-------- PAGE TEXT --------

How time flies! Tomorrow, one year ago, I published the first issue of AI Art Weekly. A lot has happened since then. AI has grown from incoherent low-resolution image generators to fully fledged AI companions that will soon be integrated into our everyday operating systems. Whether you think these changes are exciting, scary, or both, I think we can all agree that it at least hasn’t been boring. And from the looks of it, the future will only get wilder. A bit more than 2500 of you have decided to join me on this wild ride into the future, and I’m more than grateful to have you all on board. Let us explore together what the future of AI holds for us. Thank you for your support 🙏

In Today’s issue we cover:

  • DALL·E 3 gets integrated into ChatGPT
  • ProPainter can inpaint videos: remove watermarks and objects
  • ControlNet-XS – the lightweight version of ControlNet
  • Repainting 3D Assets with text prompts
  • SVGCustomization – text-guided vector graphics customization
  • PGDiff – guiding diffusion models for versatile face restoration
  • and more tutorials, tools and gems!

-------- DATA EXTRACT --------

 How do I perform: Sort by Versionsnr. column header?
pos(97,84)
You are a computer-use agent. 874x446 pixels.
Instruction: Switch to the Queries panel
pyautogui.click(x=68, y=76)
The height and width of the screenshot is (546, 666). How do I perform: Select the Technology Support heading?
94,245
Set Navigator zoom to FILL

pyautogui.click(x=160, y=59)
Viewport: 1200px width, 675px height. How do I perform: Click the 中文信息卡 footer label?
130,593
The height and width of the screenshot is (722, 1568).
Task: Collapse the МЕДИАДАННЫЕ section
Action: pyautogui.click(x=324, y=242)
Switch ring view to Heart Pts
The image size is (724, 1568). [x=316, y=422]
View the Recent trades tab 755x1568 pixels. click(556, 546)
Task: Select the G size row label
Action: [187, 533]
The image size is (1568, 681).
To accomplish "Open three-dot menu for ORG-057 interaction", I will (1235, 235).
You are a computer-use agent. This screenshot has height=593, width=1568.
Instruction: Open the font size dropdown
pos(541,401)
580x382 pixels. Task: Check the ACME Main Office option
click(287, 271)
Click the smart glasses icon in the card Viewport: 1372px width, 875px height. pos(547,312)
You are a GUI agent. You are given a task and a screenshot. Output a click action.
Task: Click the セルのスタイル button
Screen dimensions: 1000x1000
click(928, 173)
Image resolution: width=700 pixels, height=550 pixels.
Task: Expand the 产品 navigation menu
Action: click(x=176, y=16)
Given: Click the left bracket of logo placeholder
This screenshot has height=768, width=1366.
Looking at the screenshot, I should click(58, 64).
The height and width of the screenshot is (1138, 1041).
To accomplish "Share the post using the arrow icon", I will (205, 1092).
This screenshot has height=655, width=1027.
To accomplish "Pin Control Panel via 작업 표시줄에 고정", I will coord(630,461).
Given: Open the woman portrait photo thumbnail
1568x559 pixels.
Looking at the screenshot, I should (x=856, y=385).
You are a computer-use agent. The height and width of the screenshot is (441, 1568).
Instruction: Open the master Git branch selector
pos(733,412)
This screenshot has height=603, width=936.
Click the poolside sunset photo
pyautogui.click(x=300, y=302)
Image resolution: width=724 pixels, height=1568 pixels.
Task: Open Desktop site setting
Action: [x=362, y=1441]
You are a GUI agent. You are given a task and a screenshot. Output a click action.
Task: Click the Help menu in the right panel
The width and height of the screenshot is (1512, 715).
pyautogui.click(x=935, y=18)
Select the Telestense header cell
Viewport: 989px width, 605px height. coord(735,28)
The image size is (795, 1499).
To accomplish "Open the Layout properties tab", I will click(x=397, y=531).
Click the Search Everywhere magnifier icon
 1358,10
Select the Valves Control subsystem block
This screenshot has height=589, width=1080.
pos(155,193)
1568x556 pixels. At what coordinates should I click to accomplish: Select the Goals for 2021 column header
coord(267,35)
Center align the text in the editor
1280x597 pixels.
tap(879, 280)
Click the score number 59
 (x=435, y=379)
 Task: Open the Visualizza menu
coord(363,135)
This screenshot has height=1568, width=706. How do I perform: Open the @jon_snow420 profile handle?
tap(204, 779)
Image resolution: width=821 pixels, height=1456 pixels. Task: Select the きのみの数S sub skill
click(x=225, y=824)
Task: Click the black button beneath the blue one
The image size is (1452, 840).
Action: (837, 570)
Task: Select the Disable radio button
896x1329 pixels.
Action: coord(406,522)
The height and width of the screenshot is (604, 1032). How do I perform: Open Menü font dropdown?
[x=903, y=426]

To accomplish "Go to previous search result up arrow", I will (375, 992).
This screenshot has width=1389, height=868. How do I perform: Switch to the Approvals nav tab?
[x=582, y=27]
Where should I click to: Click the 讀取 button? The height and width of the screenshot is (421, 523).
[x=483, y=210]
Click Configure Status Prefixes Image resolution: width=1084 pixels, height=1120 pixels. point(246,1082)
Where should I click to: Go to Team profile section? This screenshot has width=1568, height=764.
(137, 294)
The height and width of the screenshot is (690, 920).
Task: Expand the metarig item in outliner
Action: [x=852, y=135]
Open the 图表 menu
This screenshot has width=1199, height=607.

--------

### TASK REQUIREMENTS
Reproduce verbatim the passage in the AI Art Weekly intro, everything from "In Today’s issue" down to "tools and gems!".

### TASK ANSWER
In Today’s issue we cover:

  • DALL·E 3 gets integrated into ChatGPT
  • ProPainter can inpaint videos: remove watermarks and objects
  • ControlNet-XS – the lightweight version of ControlNet
  • Repainting 3D Assets with text prompts
  • SVGCustomization – text-guided vector graphics customization
  • PGDiff – guiding diffusion models for versatile face restoration
  • and more tutorials, tools and gems!